**Supplied passage:**
========

With Hurricane Hermine nearing landfall, the system continues to boast maximum sustained winds of 80 mph.

There have been multiple tornado warnings in Taylor County as the rain bands have made their way onshore.

“On the forecast track, the center of Hermine should make landfall along the coast of Apalachee Bay during the next few hours, then move across the eastern Florida Panhandle into southeastern Georgia early Friday,” the National Hurricane Center said in its 11 p.m. advisory.

“The center should then move near or over eastern South Carolina Friday night and near or over eastern North Carolina on Saturday.

“Maximum sustained winds are near 80 mph (130 km/h) with higher gusts. Some strengthening is possible before landfall. Weakening will begin after the eye of Hermine crosses the coast.

“Hurricane-force winds extend outward up to 45 miles (75 km) from the center and tropical-storm-force winds extend outward up to 175 miles (280 km). The automated station at the Tyndall Tower south of Apalachicola recently reported sustained winds of 61 mph (98 km/h) and a wind gust of 79 mph (128 km/h) at an elevation of 115 ft (35m).”


 

UPDATE #7 (7:55 p.m.)

Forecasters have increased the estimated storm surge resulting from Hurricane Hermine, especially in the northern portion of the county, including Spring Warrior and Nutall Rise, where it could be as high as 10 feet.


 

UPDATE #6 (7:15 p.m.)

Taylor County Emergency Management has announced there will be curfew in place beginning at 9 p.m.

Residents who are planning to go the American Red Cross Shelter at Taylor County Elementary School are urged to do so as quickly as possible.

========

**Exercise details:**
In the Hurricane Hermine report, reproduce word for word the part that opens with the words "There have been" and closes with "Carolina on Saturday.".

**Given data:**
========

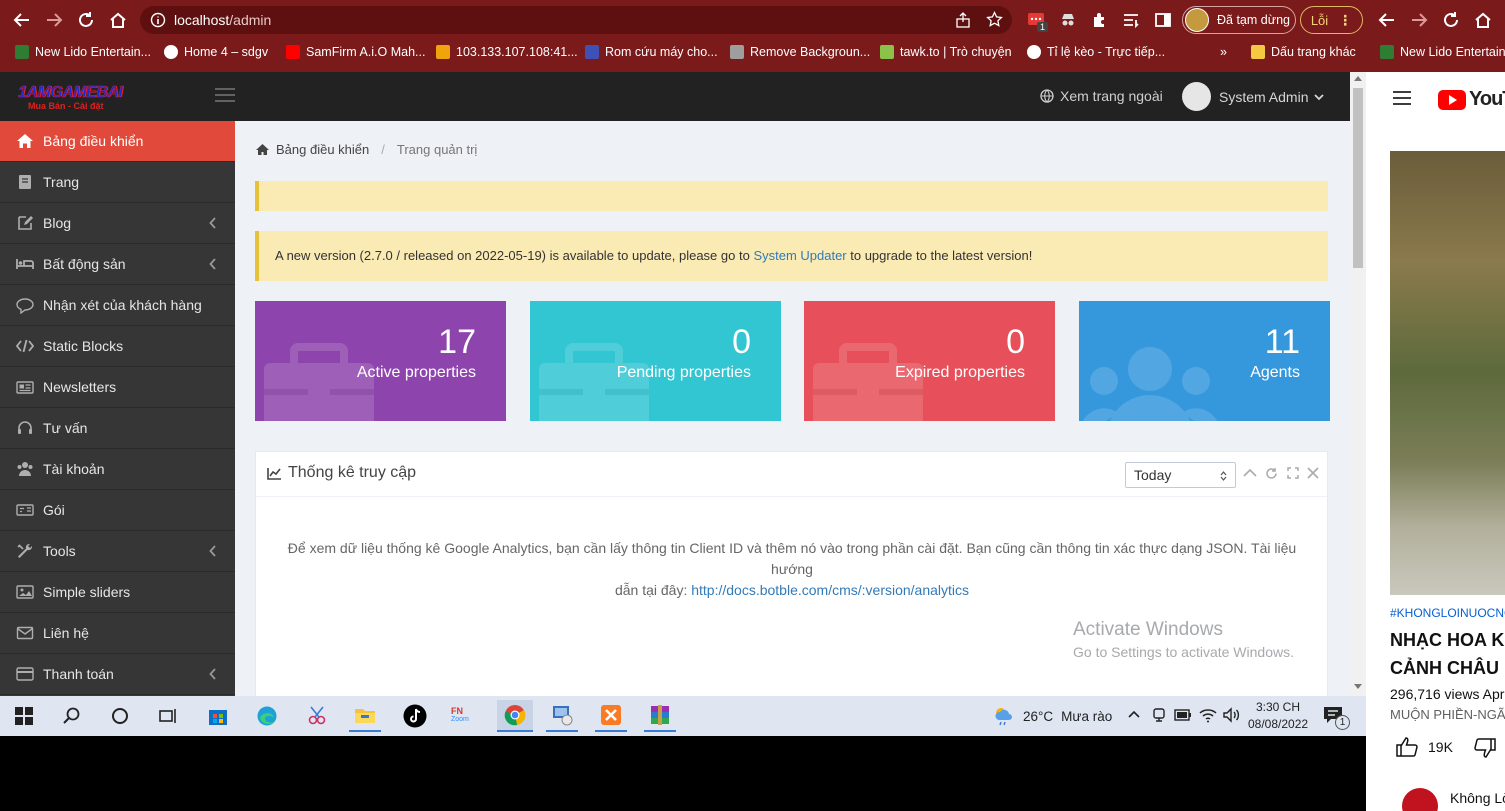  Describe the element at coordinates (1402, 98) in the screenshot. I see `hamburger-icon` at that location.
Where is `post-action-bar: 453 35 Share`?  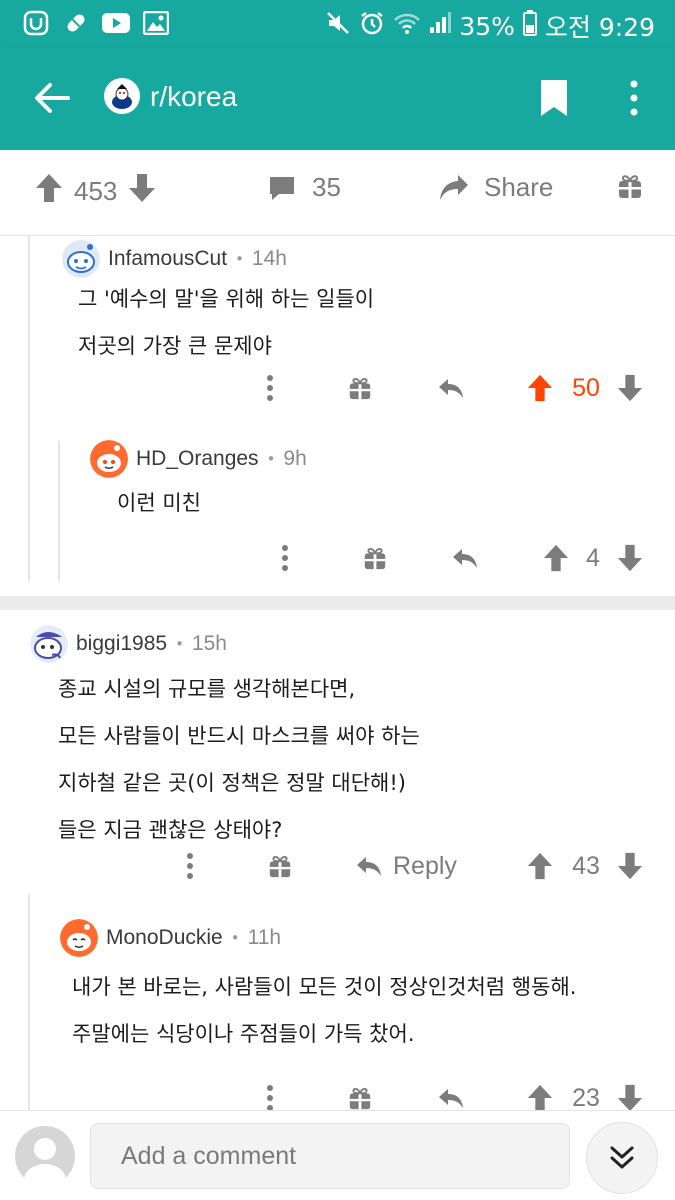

========

**Response:**
There have been multiple tornado warnings in Taylor County as the rain bands have made their way onshore.

“On the forecast track, the center of Hermine should make landfall along the coast of Apalachee Bay during the next few hours, then move across the eastern Florida Panhandle into southeastern Georgia early Friday,” the National Hurricane Center said in its 11 p.m. advisory.

“The center should then move near or over eastern South Carolina Friday night and near or over eastern North Carolina on Saturday.